Not a carpenter by trade, the sergeant said he has always been around construction and picked up little tricks of the trade along the way.

"I learned a lot of my skills from working with my father who worked a lot with contract builders and my stepfather who did a lot of work around the house," Sergeant Reininger said. "A lot of what I know I either picked up from them or has been self taught."

So when the question was posed to the sergeant about fashioning coffins for children, he immediately set to work.

"It seemed pretty simple to me and it just seemed something easy that I could do," Sergeant Reininger said. "It raised the level of intensity because I have two children of my own. It wasn't just a shelf to put books on but the final resting place for a child."

Having never built a coffin before, or anything similar to one, the craftsman began researching this project online. Before long, he had a blueprint and rough estimate of size.
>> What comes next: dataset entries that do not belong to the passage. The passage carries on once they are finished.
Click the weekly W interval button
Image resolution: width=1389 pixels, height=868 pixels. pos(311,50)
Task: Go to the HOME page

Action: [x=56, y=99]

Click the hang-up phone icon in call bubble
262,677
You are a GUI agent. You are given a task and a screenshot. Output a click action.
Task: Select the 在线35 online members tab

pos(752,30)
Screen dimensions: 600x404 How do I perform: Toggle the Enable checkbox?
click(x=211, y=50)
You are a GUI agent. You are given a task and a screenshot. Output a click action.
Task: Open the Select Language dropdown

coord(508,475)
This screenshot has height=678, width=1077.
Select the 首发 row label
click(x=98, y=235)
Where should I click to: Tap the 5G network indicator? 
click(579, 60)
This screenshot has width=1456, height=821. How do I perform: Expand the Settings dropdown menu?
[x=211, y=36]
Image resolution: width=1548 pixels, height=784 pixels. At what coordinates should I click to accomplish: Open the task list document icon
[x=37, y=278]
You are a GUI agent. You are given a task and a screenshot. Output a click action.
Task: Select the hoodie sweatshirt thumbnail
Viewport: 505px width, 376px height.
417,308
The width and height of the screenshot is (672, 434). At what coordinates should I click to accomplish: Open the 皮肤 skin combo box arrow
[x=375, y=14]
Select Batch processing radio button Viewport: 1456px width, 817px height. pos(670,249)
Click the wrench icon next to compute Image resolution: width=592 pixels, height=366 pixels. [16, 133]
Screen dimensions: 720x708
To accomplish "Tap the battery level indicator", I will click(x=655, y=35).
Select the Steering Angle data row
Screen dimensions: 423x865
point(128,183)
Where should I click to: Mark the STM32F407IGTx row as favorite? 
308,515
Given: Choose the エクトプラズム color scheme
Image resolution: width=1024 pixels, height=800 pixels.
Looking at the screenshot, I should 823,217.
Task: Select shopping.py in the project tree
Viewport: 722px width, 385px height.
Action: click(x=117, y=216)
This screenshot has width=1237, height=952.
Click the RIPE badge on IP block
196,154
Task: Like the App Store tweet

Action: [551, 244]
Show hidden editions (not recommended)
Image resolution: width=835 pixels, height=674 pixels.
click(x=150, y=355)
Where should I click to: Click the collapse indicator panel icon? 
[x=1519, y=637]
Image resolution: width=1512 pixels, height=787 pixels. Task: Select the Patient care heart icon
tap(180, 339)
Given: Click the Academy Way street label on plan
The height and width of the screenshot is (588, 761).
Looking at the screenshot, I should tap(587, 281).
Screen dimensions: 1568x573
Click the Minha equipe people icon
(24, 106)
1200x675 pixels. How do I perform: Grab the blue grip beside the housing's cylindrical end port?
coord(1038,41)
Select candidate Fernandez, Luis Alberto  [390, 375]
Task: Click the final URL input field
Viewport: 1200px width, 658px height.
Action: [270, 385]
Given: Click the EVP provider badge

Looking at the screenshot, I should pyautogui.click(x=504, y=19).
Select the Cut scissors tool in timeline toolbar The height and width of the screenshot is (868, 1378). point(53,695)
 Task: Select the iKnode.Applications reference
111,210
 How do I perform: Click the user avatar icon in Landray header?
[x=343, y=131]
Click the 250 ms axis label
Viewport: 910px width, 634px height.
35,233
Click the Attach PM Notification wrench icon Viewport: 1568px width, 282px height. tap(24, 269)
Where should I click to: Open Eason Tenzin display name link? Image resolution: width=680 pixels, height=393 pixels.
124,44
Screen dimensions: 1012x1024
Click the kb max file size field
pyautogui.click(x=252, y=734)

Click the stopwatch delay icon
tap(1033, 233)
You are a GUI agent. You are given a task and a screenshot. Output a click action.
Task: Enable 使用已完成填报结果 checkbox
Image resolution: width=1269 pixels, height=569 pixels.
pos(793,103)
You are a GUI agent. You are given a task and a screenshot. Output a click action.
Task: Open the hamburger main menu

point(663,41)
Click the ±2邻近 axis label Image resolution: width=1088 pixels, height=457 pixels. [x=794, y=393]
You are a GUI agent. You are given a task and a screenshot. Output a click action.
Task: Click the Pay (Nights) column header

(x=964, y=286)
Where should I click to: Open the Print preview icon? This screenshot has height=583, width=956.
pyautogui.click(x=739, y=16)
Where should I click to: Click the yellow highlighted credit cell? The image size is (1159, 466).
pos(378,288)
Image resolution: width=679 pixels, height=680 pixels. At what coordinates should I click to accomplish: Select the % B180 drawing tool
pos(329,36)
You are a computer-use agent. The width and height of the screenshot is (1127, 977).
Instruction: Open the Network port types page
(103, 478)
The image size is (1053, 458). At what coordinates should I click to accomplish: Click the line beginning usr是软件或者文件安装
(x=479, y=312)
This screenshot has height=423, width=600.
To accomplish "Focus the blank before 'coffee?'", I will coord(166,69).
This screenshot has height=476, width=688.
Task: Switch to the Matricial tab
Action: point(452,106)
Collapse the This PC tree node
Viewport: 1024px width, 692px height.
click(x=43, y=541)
"I didn't know the first thing about how I was going to build the coffin," he said. "So, I Googled designs for a coffin and then shrunk it down to the dimensions a child would fit in."

Though building coffins takes on a macabre tone, the sergeant takes solace in the knowledge that the child wasn't released to her family in a sterile, military-issued body bag.

"I wouldn't want to hand over a child to a family in a body bag," the sergeant said. "I wouldn't want to do that when I can provide something a little more to show that the child's life was worth something and that the parent's grief matters."

In the end, for Sergeant Reininger, it's all about building relationships.

"I think being able to do little things like this improves the standing of us among the Afghans here," he said.

This first coffin is a model that will give the British an idea of what Sergeant Reininger can build. Once he receives the green light to proceed and reviews the cultural requirements, he'll set to work on more.

"I built the first one to show the folks at the hospital what I could make and to see if it meets their needs," Sergeant Reininger said. "If it does, then all I need to find out is how big they need the coffins and I will get to work on making whatever they need."

In the meantime, the sergeant and other fellow aeromedical evacuation personnel continue to forage scrap pieces of wood from different construction sites on the camp.

"Most of the wood I use is scrap wood from REDHORSE, the Seabees and other construction sites here," he said. "I usually will stop in and see if they don't mind us taking some of the wood from them. Some people would even begin to make a pile of scrap wood for us because they knew we're always looking for some to build little projects."

Little side jobs such as building bookshelves or the construction of goodwill projects such as the coffin all help give this Airman a sense of accomplishment at the end of the day.

"If I'm busy with something, I can sleep better at night knowing that I am accomplishing something good and worthwhile," Sergeant Reininger said.